I received a curious SMS from Etisalat telling me that my usage on my post-paid mobile account had fallen below the requirements for the "Prestige Program" and therefore regretfully they are cancelling that program for me. 

Of course I have no idea what they are talking about and never to my knowledge signed up for such a program. 

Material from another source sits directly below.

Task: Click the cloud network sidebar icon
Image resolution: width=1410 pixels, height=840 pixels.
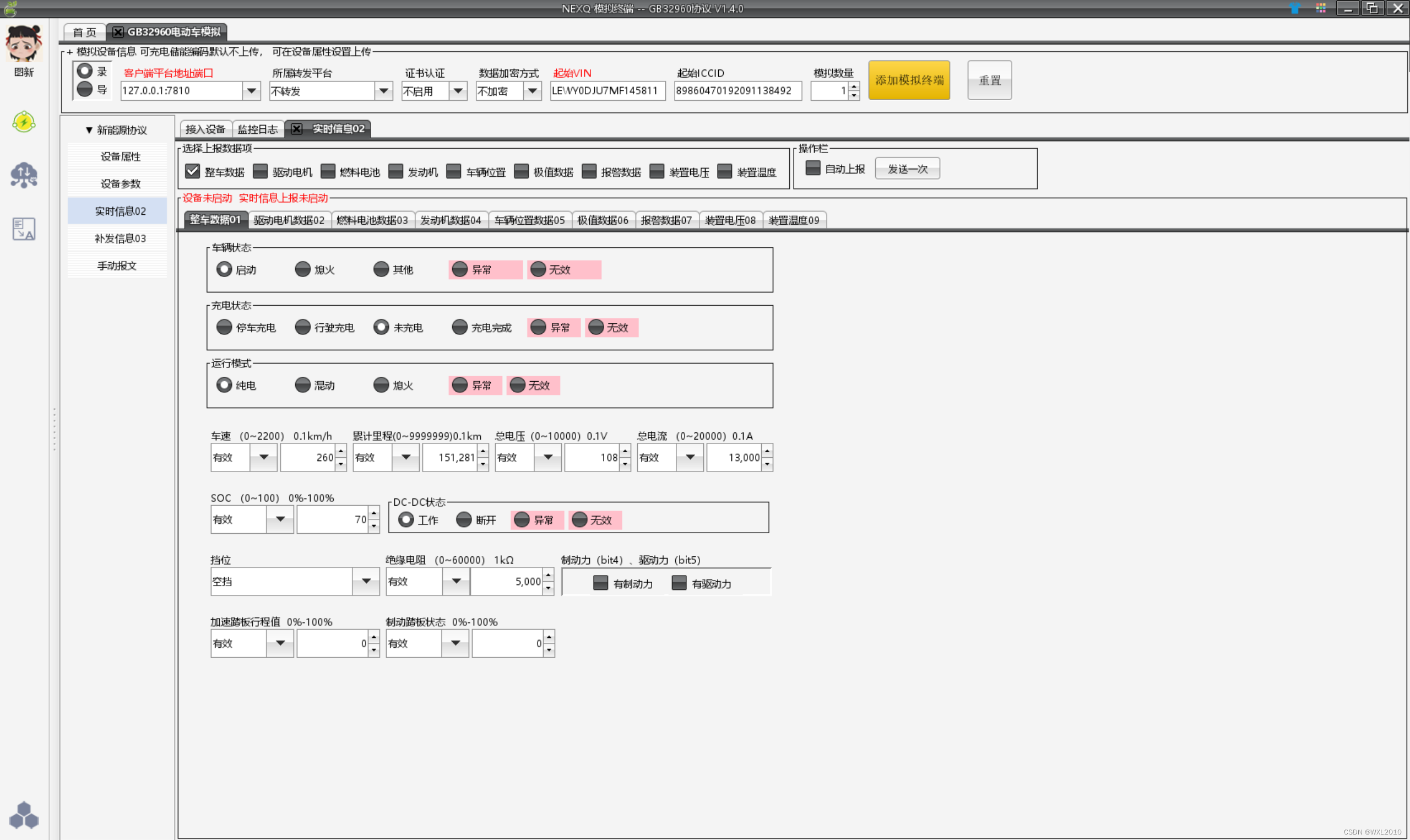Action: pyautogui.click(x=24, y=176)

Anyone else seen this? I'm getting a little tired of needing "prestige" or VIP programs just to get reasonable service - which in this case I would define as minimal interaction of any kind.


----------



## Malbec (Jan 2, 2014)

This is just a Prestige customer support, probably for clients spending at least AED 1000 per month. You get priority queues at their offices, over the phone and there is dedicated email as well, where you get human answers within 30-60mins.


----------



## Simey (Dec 4, 2012)

Malbec said:


> This is just a Prestige customer support, probably for clients spending at least AED 1000 per month. You get priority queues at their offices, over the phone and there is dedicated email as well, where you get human answers within 30-60mins.


I guess that isn't shocking news. Tiresome though.


----------



## Racing_Goats (Sep 5, 2015)

I had somethung called Elite from 'the other mobile provider' that I think is a similar package, it was a good deal and I wouldn't be able to find the same allowance for data/mins etc now for the price I was paying - but I didn't use it all so downgraded my tariff and now pay half as much for data/mins etc that I actually use up each month.

Service still ****e tho. App is useful enough to see how much data and minutes I have left.


----------